TASK BRIEF: An exact copy, beginning at the line containing "This screenshot has height=583, width=1265." and ending at the final line of the records that follow, is the answer; it has no pictures and no other text.

═══ AVAILABLE RECORDS ═══

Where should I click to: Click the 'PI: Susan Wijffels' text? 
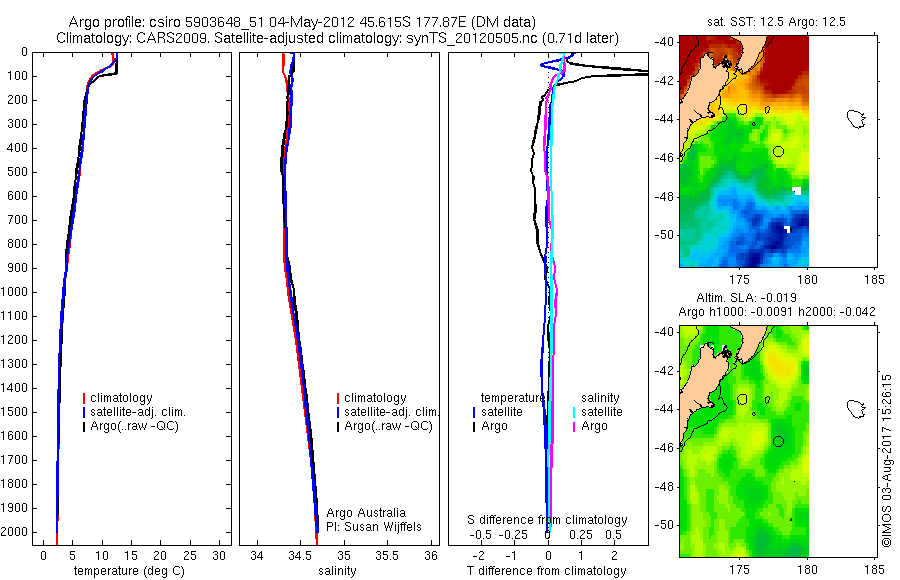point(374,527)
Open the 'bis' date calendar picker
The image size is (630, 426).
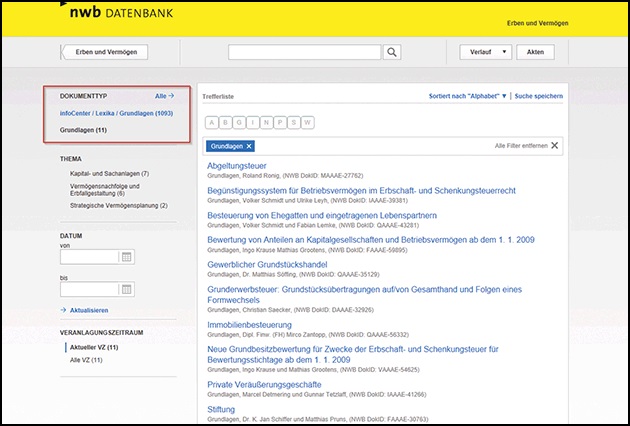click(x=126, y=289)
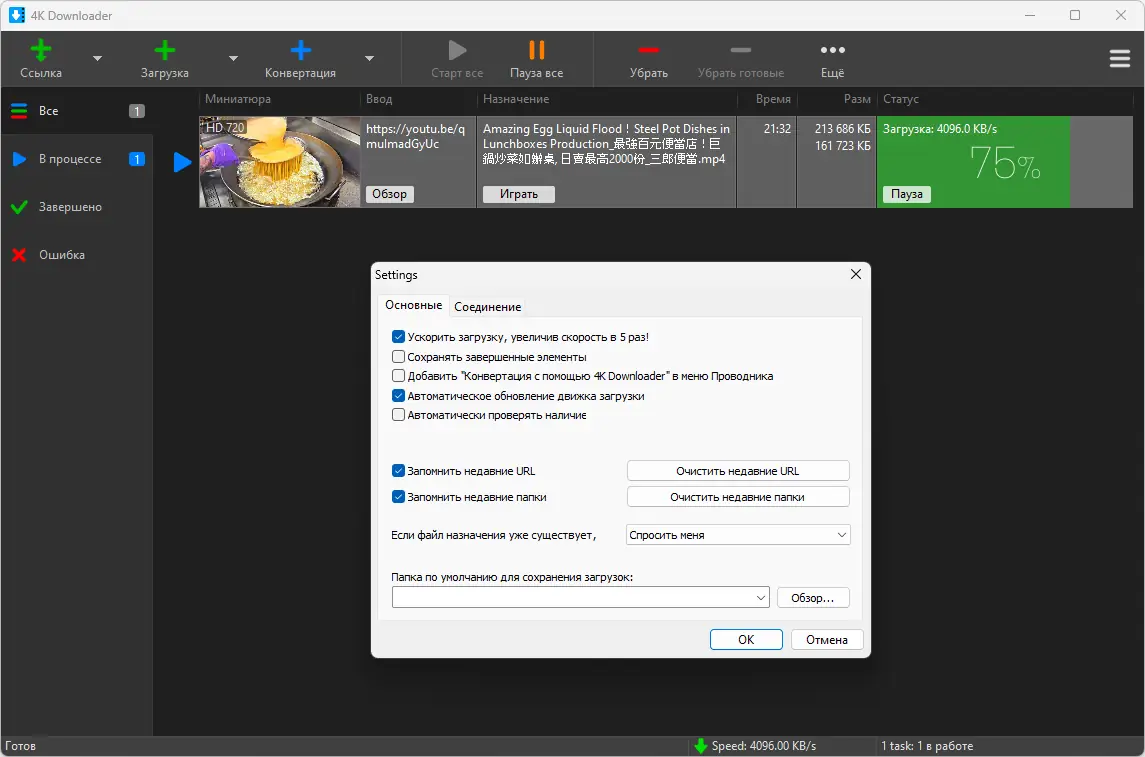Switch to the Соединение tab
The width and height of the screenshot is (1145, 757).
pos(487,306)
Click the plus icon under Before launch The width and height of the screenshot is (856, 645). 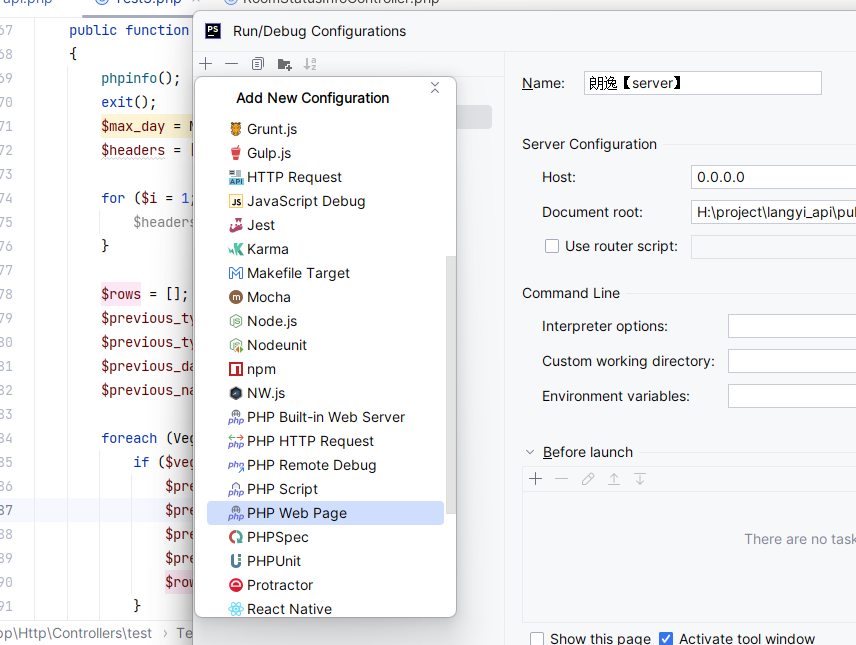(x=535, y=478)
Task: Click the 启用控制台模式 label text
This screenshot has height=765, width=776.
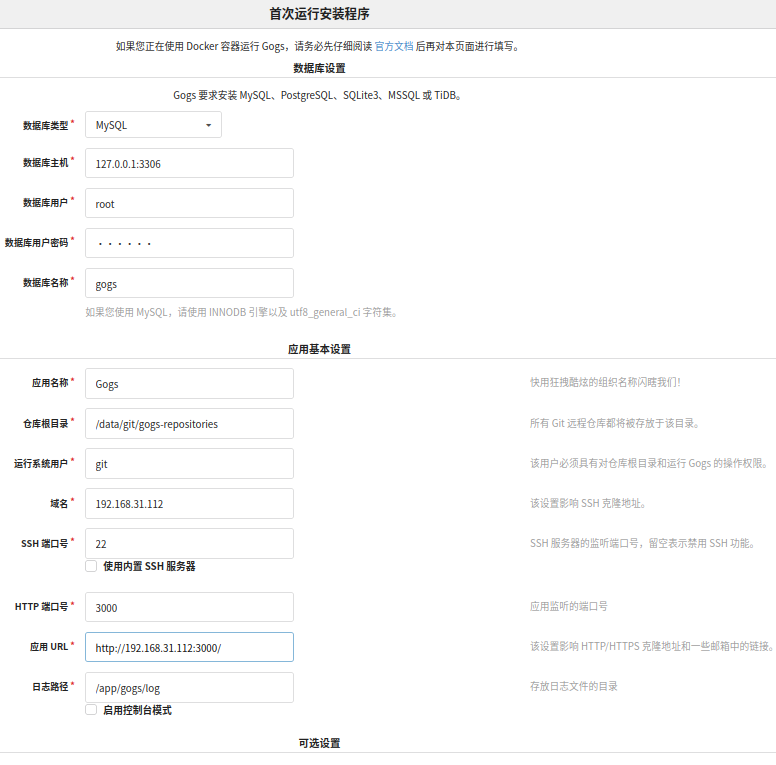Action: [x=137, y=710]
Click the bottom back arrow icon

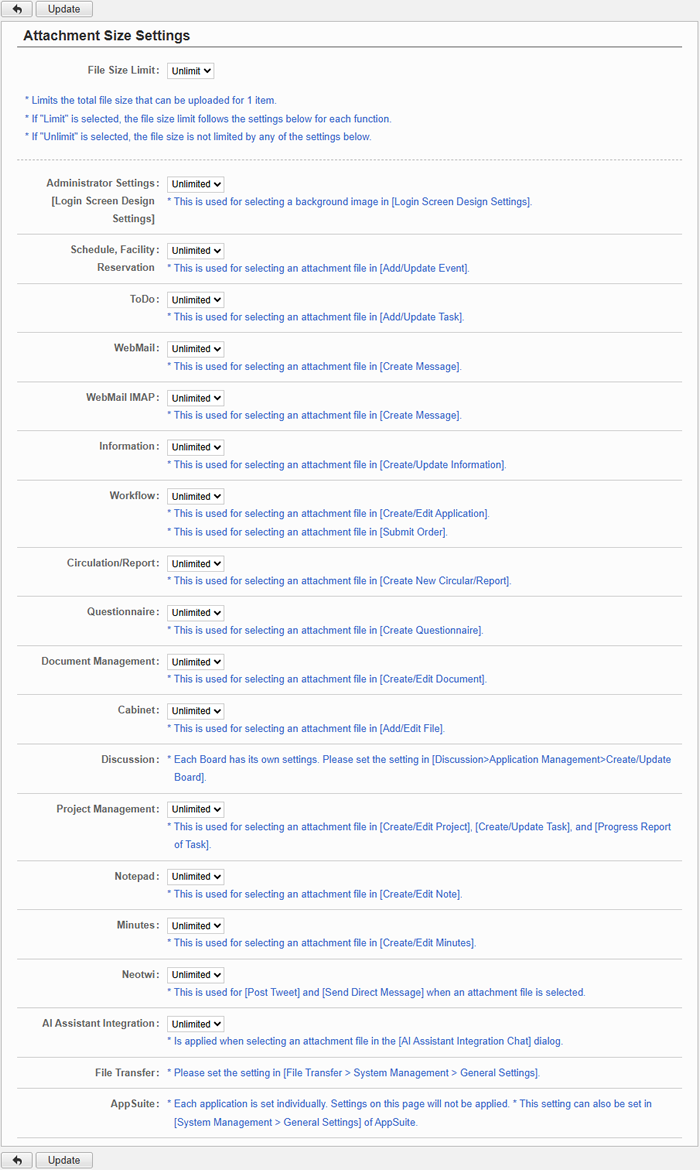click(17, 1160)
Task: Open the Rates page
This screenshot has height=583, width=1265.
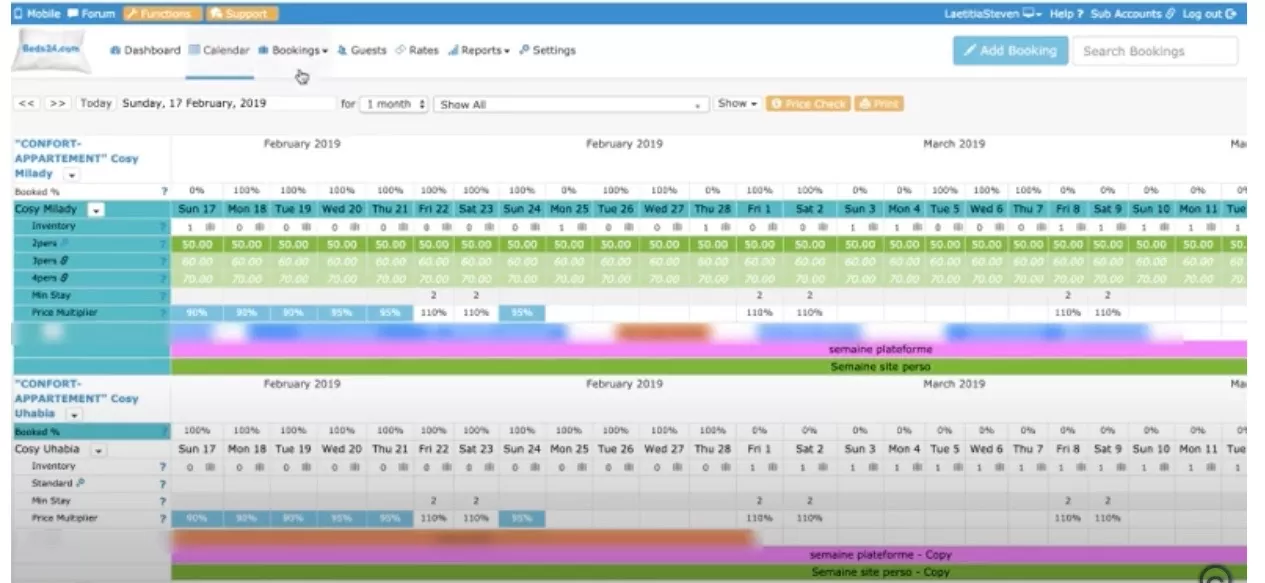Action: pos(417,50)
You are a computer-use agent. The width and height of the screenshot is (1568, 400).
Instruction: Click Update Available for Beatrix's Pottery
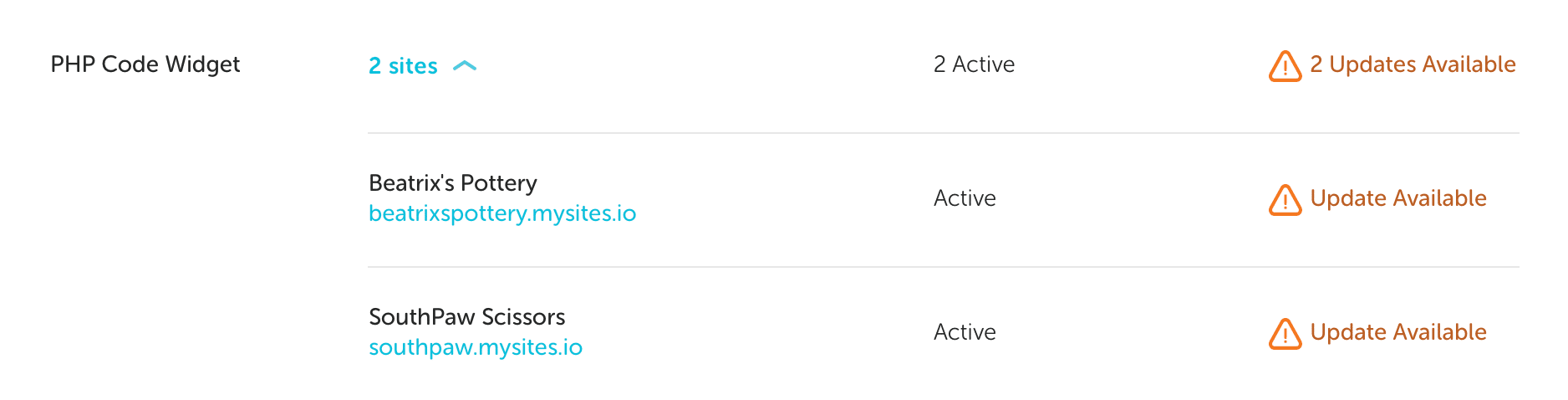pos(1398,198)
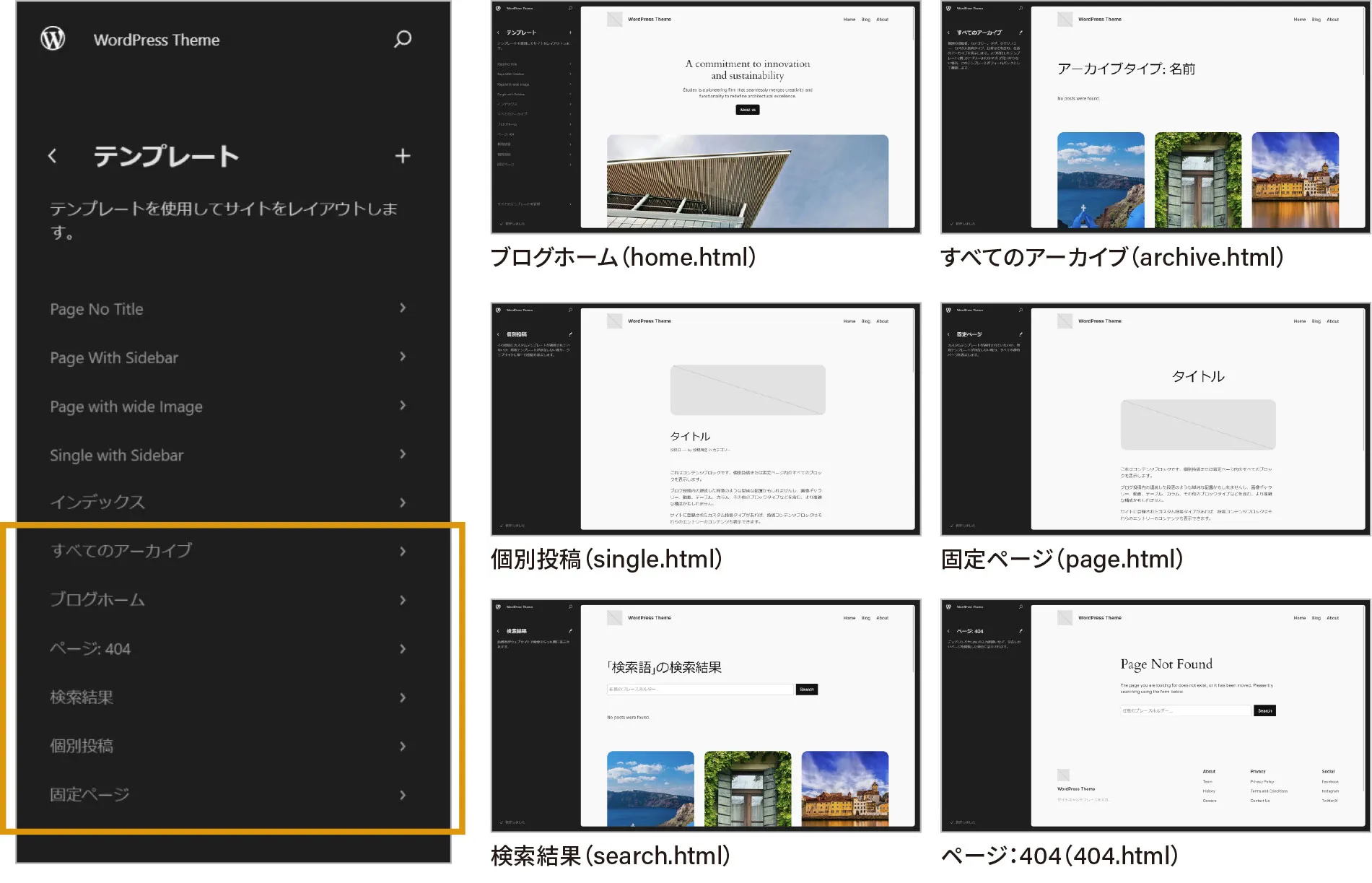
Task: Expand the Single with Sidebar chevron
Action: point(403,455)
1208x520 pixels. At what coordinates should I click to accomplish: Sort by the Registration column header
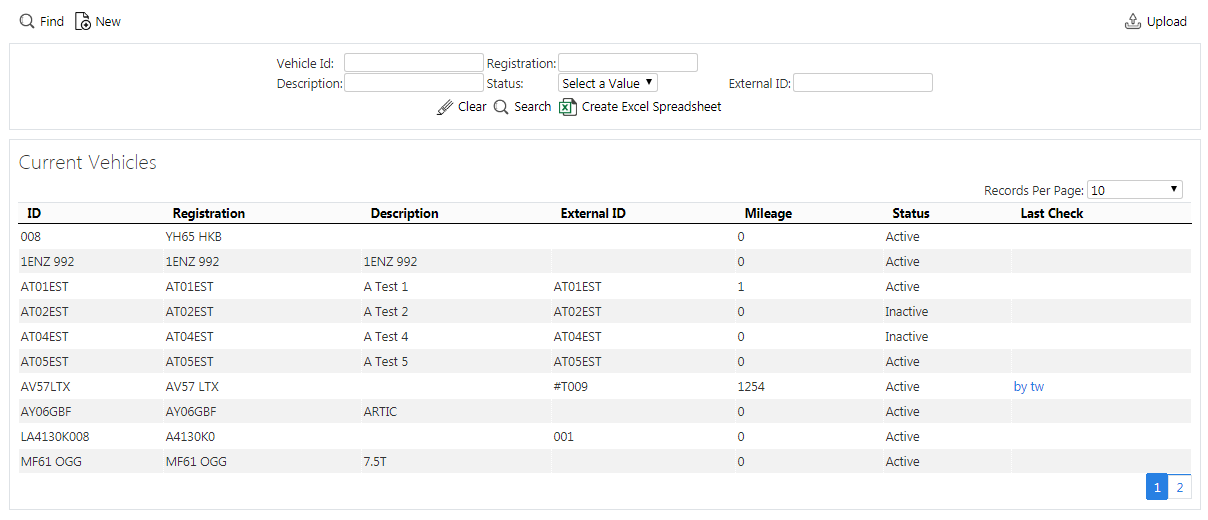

═══

RESPONSE TO THE EXERCISE:
This screenshot has height=583, width=1265.
Action: pos(417,50)
You are a computer-use agent. The width and height of the screenshot is (1568, 400).
Instruction: Click Update Available for Beatrix's Pottery
pos(1398,198)
Task: Expand the Single with Sidebar chevron
Action: point(403,455)
1208x520 pixels. At what coordinates should I click to accomplish: Sort by the Registration column header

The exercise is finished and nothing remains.